[Opening DATA PROVIDED section]

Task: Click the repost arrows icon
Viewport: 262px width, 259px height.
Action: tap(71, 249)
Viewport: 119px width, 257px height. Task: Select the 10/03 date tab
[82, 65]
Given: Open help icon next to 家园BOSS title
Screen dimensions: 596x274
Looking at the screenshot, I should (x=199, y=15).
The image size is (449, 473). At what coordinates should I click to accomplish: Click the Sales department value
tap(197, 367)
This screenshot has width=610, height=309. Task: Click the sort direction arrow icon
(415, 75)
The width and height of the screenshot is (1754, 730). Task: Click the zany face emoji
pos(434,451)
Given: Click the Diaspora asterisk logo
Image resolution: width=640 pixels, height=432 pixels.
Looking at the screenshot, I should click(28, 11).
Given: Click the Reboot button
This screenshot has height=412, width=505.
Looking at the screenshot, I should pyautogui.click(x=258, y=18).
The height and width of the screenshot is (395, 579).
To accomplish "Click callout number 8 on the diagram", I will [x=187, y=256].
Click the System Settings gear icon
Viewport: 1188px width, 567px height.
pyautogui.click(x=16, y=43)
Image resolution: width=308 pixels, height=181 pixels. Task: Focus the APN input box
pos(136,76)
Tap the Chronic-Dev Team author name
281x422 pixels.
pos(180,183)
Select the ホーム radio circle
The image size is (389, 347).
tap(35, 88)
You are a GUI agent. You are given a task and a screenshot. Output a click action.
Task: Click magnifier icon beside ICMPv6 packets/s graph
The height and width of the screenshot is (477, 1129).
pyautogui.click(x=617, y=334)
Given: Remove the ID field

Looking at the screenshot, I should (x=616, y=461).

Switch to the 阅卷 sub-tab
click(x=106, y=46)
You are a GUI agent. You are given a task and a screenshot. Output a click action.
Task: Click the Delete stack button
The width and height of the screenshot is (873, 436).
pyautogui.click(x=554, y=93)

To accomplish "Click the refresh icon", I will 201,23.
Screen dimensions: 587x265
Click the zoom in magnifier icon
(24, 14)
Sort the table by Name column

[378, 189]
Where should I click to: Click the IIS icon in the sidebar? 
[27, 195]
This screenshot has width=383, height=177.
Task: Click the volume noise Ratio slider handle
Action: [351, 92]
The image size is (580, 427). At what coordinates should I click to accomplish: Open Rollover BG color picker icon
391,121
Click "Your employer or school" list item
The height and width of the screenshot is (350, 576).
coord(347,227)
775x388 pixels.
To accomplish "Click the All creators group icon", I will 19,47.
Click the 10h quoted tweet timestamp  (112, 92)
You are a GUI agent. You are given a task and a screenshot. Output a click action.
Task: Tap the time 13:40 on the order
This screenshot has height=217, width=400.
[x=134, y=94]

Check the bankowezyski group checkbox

[Closing DATA PROVIDED section]

• [PROMPT]
Look through the entries above, find each line containing "group", and copy it.

• [SOLUTION TO THIS EXERCISE]
To accomplish "Click the All creators group icon", I will 19,47.
Check the bankowezyski group checkbox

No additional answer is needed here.